§ EXERCISE: With the first line as the start and the line containing "You are a computer-use agent. Viewport: 177px" as the end, write out every line of the records exactly.

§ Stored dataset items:

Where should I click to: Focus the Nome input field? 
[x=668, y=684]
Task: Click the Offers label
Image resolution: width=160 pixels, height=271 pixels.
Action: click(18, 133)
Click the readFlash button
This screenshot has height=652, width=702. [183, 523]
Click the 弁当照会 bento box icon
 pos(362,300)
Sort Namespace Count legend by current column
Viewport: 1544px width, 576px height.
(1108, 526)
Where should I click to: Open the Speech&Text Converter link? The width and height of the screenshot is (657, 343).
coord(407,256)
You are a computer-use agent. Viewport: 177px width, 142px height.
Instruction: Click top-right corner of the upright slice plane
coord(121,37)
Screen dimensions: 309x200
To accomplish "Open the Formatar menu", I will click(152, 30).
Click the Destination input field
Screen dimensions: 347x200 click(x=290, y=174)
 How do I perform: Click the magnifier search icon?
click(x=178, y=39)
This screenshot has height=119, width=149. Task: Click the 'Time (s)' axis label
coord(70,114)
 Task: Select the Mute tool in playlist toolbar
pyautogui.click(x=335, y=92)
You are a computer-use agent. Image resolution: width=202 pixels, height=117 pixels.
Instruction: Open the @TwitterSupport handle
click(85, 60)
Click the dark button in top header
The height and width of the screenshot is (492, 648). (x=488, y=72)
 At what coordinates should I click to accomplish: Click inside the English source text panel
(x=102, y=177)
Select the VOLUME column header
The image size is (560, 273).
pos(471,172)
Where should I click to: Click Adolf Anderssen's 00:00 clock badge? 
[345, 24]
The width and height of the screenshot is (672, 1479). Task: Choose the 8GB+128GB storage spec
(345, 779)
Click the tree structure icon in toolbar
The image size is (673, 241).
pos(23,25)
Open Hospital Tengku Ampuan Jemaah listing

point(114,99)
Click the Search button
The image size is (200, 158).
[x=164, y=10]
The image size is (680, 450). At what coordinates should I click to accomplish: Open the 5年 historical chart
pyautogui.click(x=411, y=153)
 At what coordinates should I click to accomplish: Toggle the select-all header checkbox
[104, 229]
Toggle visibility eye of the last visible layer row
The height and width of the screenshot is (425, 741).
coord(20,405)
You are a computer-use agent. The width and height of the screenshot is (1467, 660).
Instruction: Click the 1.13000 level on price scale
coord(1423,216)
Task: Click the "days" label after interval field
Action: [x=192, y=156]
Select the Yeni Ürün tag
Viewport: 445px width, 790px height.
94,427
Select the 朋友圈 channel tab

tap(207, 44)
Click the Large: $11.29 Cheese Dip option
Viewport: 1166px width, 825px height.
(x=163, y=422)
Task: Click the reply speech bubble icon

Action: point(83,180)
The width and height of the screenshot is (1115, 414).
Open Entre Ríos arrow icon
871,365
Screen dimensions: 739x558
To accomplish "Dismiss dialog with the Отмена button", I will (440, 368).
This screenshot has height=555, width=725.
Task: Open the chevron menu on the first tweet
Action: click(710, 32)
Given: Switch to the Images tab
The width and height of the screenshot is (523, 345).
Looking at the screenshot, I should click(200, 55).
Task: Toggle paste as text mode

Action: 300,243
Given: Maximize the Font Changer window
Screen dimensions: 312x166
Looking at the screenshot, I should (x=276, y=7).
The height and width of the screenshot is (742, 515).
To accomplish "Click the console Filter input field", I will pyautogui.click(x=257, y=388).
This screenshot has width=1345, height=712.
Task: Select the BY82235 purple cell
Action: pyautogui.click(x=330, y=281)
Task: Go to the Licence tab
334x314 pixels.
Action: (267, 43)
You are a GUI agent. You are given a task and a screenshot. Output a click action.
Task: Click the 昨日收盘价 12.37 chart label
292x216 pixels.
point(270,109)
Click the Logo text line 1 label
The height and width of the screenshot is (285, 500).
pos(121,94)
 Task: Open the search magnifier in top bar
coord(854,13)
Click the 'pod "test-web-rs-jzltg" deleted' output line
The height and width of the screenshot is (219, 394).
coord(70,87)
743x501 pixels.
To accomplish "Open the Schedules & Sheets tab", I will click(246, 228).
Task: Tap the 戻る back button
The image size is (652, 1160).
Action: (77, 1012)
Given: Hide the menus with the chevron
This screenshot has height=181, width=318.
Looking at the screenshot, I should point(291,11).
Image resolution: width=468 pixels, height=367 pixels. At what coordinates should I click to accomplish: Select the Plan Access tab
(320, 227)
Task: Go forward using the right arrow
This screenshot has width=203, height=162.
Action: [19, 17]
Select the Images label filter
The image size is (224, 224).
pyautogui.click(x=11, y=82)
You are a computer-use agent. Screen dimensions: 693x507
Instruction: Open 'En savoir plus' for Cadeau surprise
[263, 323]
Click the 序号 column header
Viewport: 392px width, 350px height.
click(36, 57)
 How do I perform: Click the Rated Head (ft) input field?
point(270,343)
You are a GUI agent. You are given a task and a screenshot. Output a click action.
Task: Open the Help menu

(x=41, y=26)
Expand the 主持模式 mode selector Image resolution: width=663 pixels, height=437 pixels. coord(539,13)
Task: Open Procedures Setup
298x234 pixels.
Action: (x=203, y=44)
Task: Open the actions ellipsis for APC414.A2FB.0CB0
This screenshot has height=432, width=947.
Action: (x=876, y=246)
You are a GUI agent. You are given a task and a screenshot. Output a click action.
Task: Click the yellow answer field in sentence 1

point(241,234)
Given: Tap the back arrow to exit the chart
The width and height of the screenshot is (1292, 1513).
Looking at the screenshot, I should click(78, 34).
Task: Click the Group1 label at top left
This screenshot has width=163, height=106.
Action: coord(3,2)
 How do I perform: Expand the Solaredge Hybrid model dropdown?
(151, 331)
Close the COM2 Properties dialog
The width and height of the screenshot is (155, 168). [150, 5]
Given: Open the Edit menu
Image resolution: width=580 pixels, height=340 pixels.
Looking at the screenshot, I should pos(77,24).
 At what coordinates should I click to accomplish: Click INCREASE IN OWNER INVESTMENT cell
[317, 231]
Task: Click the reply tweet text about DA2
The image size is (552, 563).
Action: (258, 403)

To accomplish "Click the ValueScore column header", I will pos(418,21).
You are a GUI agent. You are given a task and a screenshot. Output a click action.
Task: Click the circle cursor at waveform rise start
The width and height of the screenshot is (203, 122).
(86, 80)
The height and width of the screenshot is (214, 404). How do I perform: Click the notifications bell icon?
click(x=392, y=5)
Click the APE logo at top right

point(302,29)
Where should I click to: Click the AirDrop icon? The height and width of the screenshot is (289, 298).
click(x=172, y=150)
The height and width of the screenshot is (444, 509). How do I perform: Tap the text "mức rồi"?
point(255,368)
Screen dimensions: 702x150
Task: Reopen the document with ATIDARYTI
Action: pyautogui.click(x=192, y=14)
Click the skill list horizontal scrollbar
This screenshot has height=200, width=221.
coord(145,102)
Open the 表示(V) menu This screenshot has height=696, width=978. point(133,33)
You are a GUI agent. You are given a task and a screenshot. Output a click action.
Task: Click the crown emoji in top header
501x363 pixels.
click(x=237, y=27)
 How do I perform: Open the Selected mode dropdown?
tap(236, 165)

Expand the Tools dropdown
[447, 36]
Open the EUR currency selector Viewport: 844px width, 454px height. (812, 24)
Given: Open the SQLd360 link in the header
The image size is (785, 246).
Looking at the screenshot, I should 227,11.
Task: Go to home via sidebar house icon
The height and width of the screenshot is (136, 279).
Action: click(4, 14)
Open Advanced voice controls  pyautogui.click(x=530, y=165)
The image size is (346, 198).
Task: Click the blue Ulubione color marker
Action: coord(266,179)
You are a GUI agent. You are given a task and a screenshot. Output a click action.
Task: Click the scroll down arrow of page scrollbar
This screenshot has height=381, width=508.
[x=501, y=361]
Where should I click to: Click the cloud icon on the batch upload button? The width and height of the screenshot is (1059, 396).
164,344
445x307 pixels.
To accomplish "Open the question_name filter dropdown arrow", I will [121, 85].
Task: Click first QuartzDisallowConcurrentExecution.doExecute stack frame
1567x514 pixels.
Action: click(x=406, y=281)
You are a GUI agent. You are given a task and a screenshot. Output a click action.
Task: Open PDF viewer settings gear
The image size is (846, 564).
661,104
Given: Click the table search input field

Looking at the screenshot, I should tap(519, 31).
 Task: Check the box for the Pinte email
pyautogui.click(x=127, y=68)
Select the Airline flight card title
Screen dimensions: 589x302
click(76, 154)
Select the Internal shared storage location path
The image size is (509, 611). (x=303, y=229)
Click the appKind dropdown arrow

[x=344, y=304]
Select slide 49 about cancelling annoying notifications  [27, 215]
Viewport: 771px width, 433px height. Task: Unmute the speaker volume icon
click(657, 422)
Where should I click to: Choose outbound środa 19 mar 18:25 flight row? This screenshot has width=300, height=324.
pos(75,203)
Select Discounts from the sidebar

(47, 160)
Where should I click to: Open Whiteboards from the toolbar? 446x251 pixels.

§ REPLY TO THE TASK:
Where should I click to: Focus the Nome input field? 
[x=668, y=684]
Task: Click the Offers label
Image resolution: width=160 pixels, height=271 pixels.
Action: click(18, 133)
Click the readFlash button
This screenshot has height=652, width=702. [183, 523]
Click the 弁当照会 bento box icon
 pos(362,300)
Sort Namespace Count legend by current column
Viewport: 1544px width, 576px height.
(1108, 526)
Where should I click to: Open the Speech&Text Converter link? The width and height of the screenshot is (657, 343).
coord(407,256)
You are a computer-use agent. Viewport: 177px width, 142px height.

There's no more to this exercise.